Is the Squoval the same between the two? The 2012 says "Project California refined..." but shows the same diagrams and other information.

Where my question is going is... is there any value in holding out for a 2012 vs a deal on a 2011?

Thanks in advance for any info or insights - Ray


----------



## tdietz87 (Apr 19, 2011)

RJP Diver said:


> From what I can tell the only differences between the 2011 R3 and the 2012 R3 (for the SRAM Rival version) are:
> 
> - wheels (2011 has Fulcrum 7, 2012 lists Fulcrum Racing T, which I've never heard of)
> 
> ...


From my understanding it would not be beneficial to hold out for the 2012 r3 if you are being offered a deal on a 2011. The 2011 r3 and the 2012 are essentially the same the bike. Different color scheme and more expensive for 2012 (full bike, not frameset alone). The r3 team version might be a bit lighter (perhaps ~50grams) but that is significantly more expensive.

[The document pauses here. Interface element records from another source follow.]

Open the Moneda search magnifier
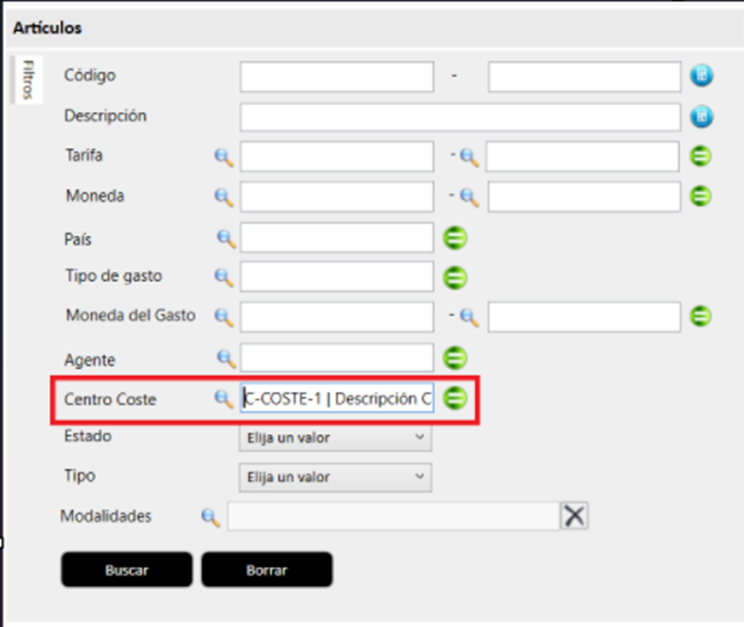 pos(224,197)
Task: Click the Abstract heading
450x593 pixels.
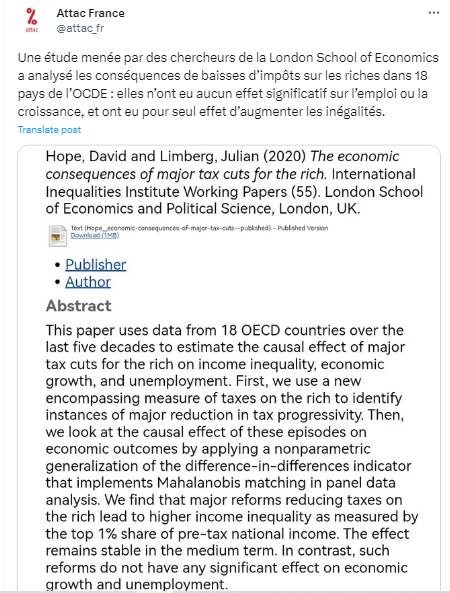Action: pos(79,306)
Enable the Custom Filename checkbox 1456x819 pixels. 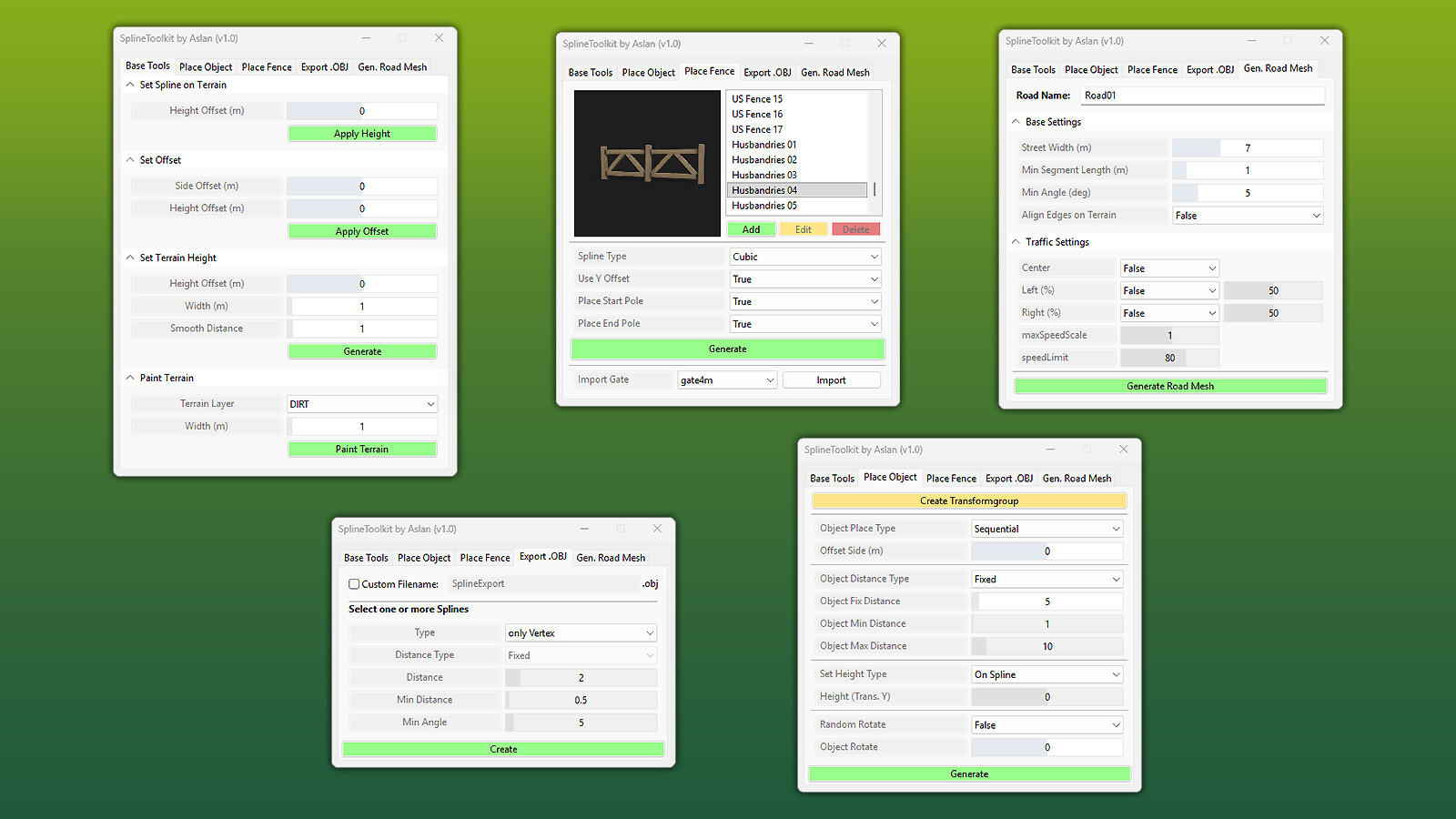[354, 583]
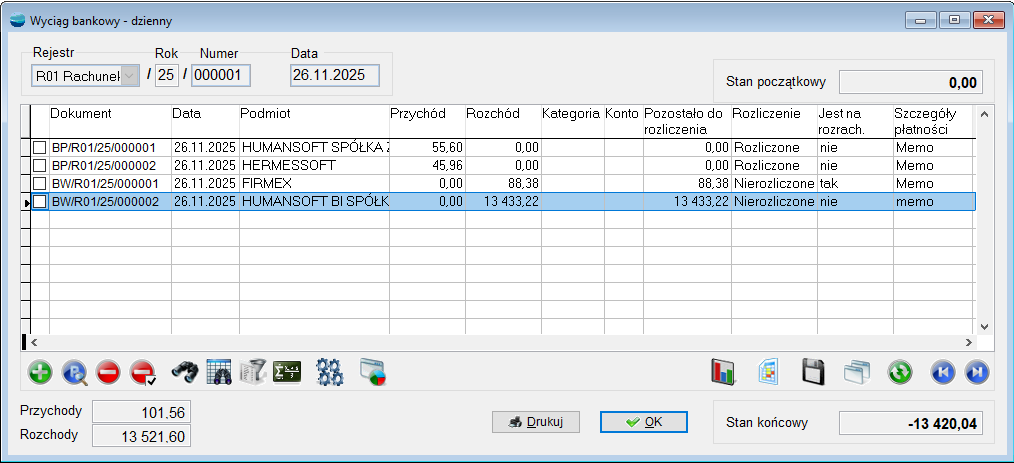Expand the Rejestr R01 Rachunek dropdown
The height and width of the screenshot is (463, 1014).
click(129, 75)
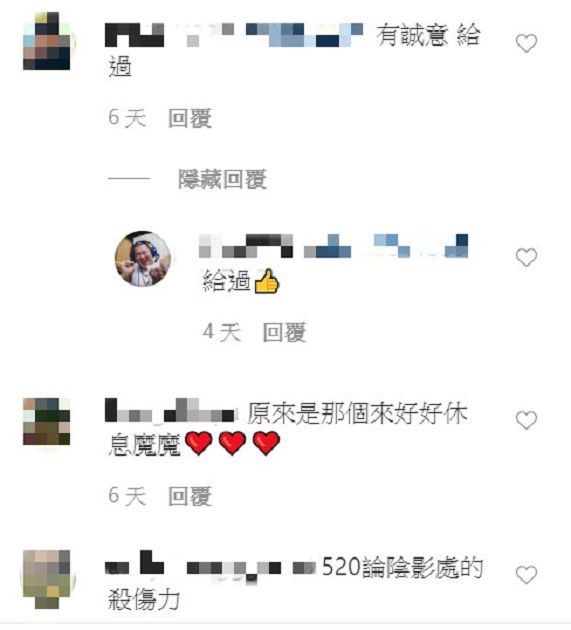Click "6 天" timestamp under first comment
Image resolution: width=571 pixels, height=630 pixels.
click(127, 118)

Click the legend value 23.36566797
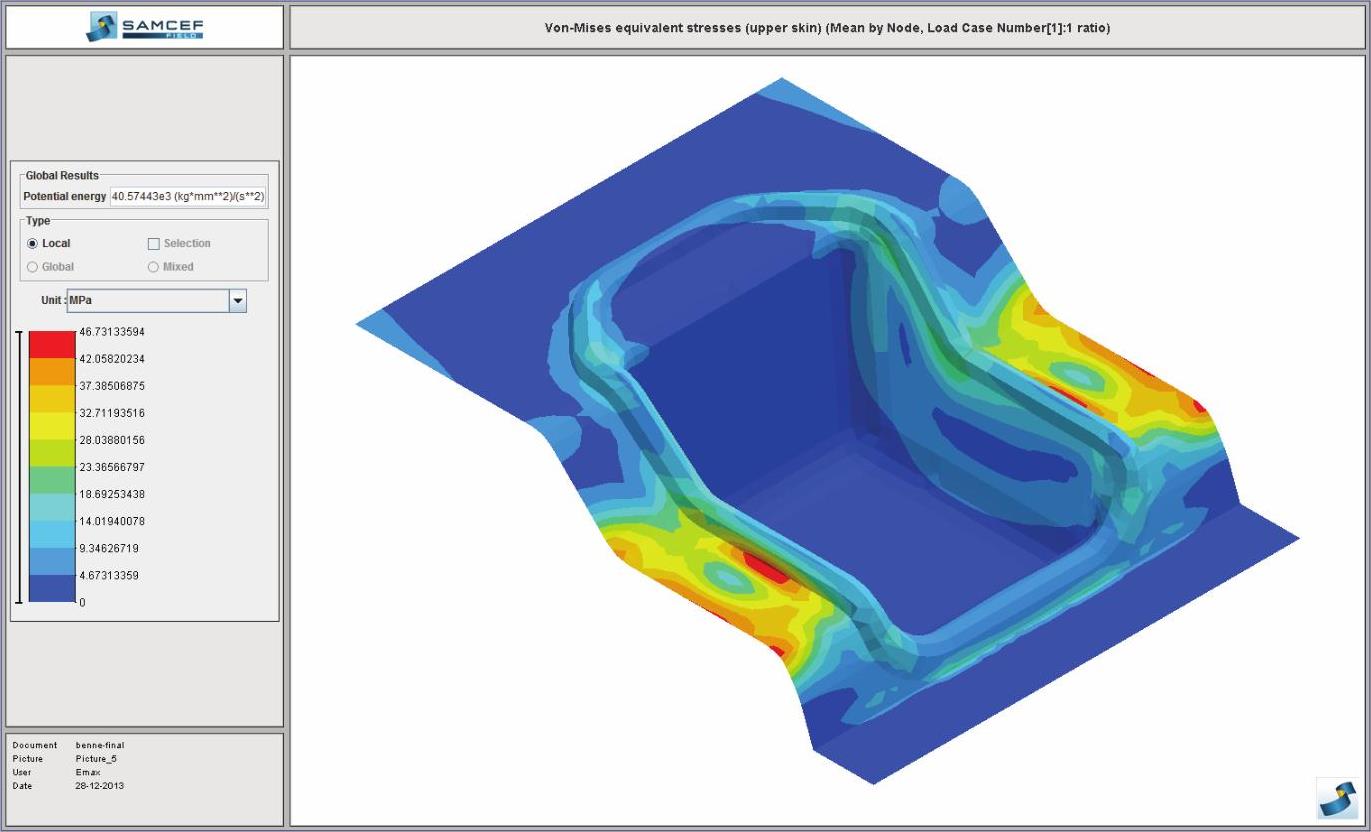pyautogui.click(x=112, y=467)
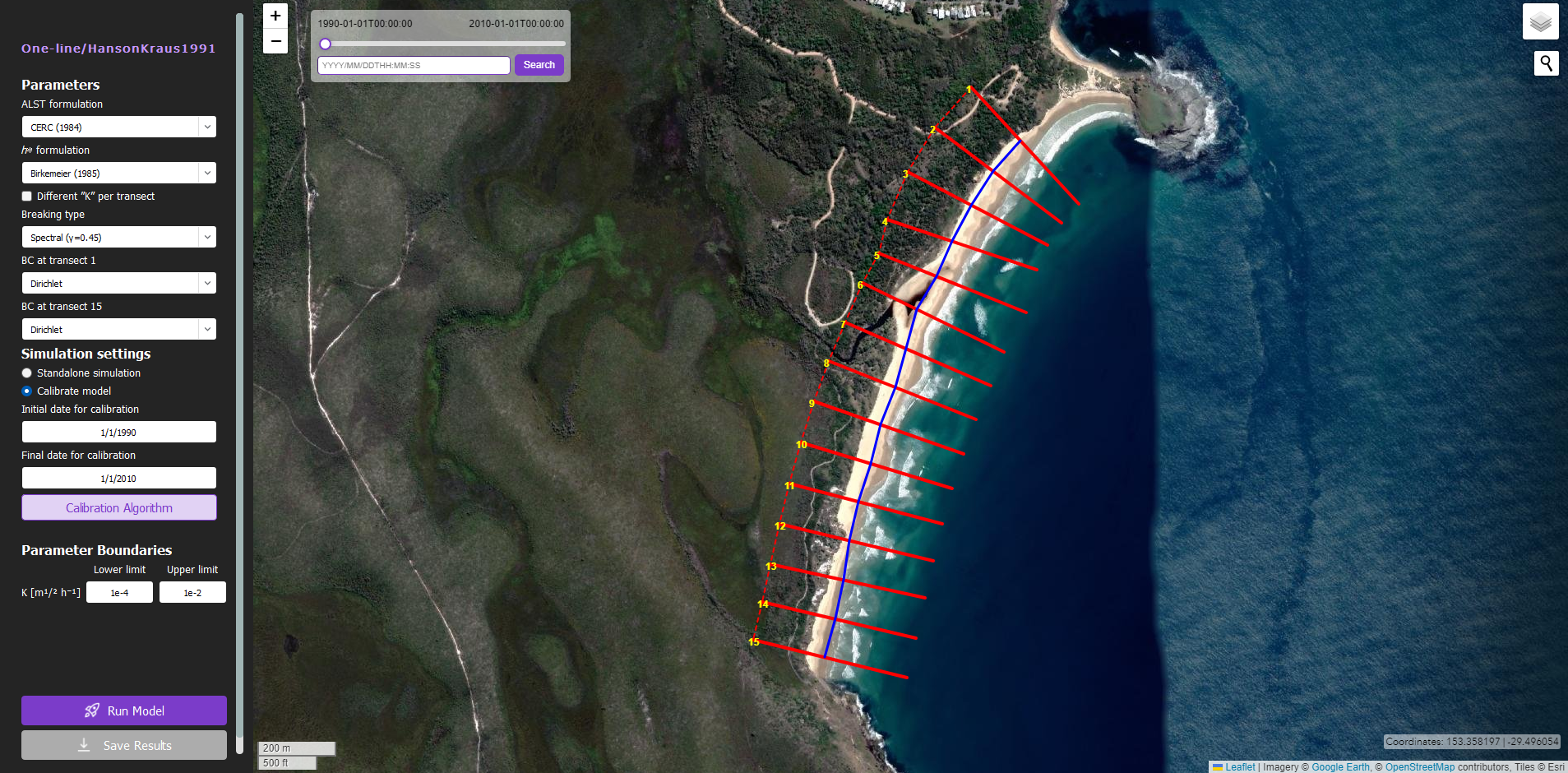Expand the Breaking type dropdown
1568x773 pixels.
tap(118, 238)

Might not matter to you but the 2011 r3 shares the 2012 r3 team paint scheme which I think is nice. The difference between fulcrum racing 7 and fulcrum racing T would not be very much and certainly not worth the 2012 price hike combined with the deal being offered on the 2011. Moreover, I would consider either wheel a 'training wheel' as both aren't nearly as nice as the bike itself.


----------



## Rashadabd (Sep 17, 2011)

Lately, I have been doing The R3 comparison as well. After taking close looks at Boardman's AIR 9.0, Litespeed C1, another Felt (I currently ride a 2012 F85) and the S2, S3, and S5, I have settled on the R3 (much to my surprise). Comfort is just a big issue for me, as is price and weight. The R3 has all of that and I found at the end of the day that aero wasn't as much of a priority as I thought it was when I compared it to those other things. I'm a few weeks out, but I am going through the 2011 vs 2012 debate (2011 rival is available at a great price now). Can't find a reason to go for 2012 as of right now. Thanks for all of the helpful info in here, but please redirect my thinking if this is crazy.


----------



## Pangpang77 (Aug 27, 2011)

I got the 2011 R3 for $200 lower than it was originally and it's been great!


----------



## jason climber (Dec 9, 2010)

The 2012 has different wheels and I think fork too. And the cable guides are part of the frame where the 2011 cable guides are screwed in.


----------



## RJP Diver (Jul 2, 2010)

I ended up getting a Rival equipped 2011 for $2,500. More than sufficient savings to make up for negligible improvements y-o-y


----------



## AlexRandall (Nov 29, 2008)

Sounds great - I've just bought a 2012 R3 frameset, standard not team. 
The standard frame has a slightly heavier layup and a different fork (probably a heavier layup there too). It has the White/Blue colour scheme. 
The R3 Team has the Black/Red colours and is marginally lighter (and a whole heap more expensive. 

Personally I'm of the opinion that the extra expense of the team isn't worth it for the weight saving. If you want the colour scheme then maybe thats a reason to spend the extra. My build in race form (51cm frame, Campy record/Reynolds 46mm tub wheelset) is about 6.4kg so its plenty light enough.


----------



## cityloopcycles (Jun 9, 2010)

jason climber said:


> The 2012 has different wheels and I think fork too. And the cable guides are part of the frame where the 2011 cable guides are screwed in.


the cable guides on both 11 and 12 are riveted in. early 11 models has problems with the aluminum rivets popping out so they switched over to stainless and eliminated the problem. only the r5 and up have molded cable stops.


----------



## clutch828 (Jan 4, 2012)

If the Fulcrum Racing T are an inferior "training" wheel, how much could they be sold for, and what wheel set would you recommend to match the frame quality?


----------